March 3, 2018 / New York Times

https://www.nytimes.com/2018/03/03/opinion/sunday/species-conservation-extinction.html


The most striking fact about the living environment may be how little we know about it. Even the number of living species can be only roughly calculated. A widely accepted estimate by scientists puts the number at about 10 million. In contrast, those formally described, classified and given two-part Latinized names (Homo sapiens for humans, for example) number slightly more than two million. With only about 20 percent of its species known and 80 percent undiscovered, it is fair to call Earth a little-known planet.


  • To effectively manage protected habitats, we must also learn more about all the species of our planet and their interactions within ecosystems.
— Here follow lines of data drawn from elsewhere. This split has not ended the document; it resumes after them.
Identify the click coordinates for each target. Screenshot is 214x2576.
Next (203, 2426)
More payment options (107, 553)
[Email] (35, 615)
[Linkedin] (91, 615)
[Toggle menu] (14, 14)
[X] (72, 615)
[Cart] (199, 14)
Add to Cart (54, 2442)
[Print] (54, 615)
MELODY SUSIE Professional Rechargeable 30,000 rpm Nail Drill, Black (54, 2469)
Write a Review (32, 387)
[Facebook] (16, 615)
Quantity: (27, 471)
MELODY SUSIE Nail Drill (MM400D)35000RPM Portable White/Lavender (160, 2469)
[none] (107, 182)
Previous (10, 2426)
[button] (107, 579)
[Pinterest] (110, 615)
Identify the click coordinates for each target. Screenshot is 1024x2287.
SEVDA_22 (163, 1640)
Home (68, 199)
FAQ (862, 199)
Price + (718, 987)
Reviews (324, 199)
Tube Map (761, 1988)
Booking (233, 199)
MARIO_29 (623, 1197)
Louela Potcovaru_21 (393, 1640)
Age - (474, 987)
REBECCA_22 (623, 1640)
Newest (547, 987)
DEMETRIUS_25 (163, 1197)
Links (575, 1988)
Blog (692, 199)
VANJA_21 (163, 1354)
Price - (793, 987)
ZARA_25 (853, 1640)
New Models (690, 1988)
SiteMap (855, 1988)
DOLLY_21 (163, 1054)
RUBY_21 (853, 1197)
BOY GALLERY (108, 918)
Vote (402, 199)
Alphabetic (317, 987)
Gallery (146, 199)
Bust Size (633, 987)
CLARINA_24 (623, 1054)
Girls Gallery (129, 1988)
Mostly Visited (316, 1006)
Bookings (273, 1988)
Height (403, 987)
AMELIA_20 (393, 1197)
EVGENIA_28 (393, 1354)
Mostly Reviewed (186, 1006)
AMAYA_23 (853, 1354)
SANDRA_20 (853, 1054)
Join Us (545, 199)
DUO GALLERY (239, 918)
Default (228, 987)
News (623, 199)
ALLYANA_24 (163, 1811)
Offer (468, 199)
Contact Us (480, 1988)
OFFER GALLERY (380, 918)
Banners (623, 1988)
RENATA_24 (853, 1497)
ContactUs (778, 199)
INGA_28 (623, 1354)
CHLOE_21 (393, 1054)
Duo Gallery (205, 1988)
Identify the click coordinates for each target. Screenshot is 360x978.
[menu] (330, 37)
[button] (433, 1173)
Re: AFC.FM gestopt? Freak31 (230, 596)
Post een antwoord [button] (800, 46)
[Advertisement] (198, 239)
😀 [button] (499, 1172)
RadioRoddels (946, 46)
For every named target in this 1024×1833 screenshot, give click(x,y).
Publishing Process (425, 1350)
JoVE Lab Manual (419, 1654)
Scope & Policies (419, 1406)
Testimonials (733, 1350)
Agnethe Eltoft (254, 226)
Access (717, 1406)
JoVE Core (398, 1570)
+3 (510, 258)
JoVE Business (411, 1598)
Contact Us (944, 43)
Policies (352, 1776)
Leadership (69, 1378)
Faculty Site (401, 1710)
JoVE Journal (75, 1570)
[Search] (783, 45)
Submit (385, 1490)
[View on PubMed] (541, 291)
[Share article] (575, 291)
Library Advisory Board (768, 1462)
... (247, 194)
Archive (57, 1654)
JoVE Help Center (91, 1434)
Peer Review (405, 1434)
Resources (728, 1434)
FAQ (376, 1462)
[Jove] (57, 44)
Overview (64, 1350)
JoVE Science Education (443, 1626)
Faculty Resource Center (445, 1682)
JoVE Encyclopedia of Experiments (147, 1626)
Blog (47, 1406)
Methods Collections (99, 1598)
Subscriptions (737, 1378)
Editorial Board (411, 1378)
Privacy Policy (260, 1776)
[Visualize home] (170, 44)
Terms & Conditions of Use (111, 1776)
The best-explored groups of organisms are the vertebrates (mammals, birds, reptiles, amphibians, fishes), along with plants, especially trees and shrubs. Being conspicuous, they are what we familiarly call “wildlife.” A great majority of other species, however, are by far also the most abundant. I like to call them “the little things that run the world.” They teem everywhere, in great number and variety in and on all plants, throughout the soil at our feet and in the air around us. They are the protists, fungi, insects, crustaceans, spiders, pauropods, centipedes, mites, nematodes and legions of others whose scientific names are seldom heard by the bulk of humanity. In the sea and along its shores swarm organisms of the other living world — marine diatoms, crustaceans, ascidians, sea hares, priapulids, coral, loriciferans and on through the still mostly unfilled encyclopedia of life.

Do not call these organisms “bugs” or “critters.” They too are wildlife. Let us learn their correct names and care about their safety. Their existence makes possible our own. We are wholly dependent on them.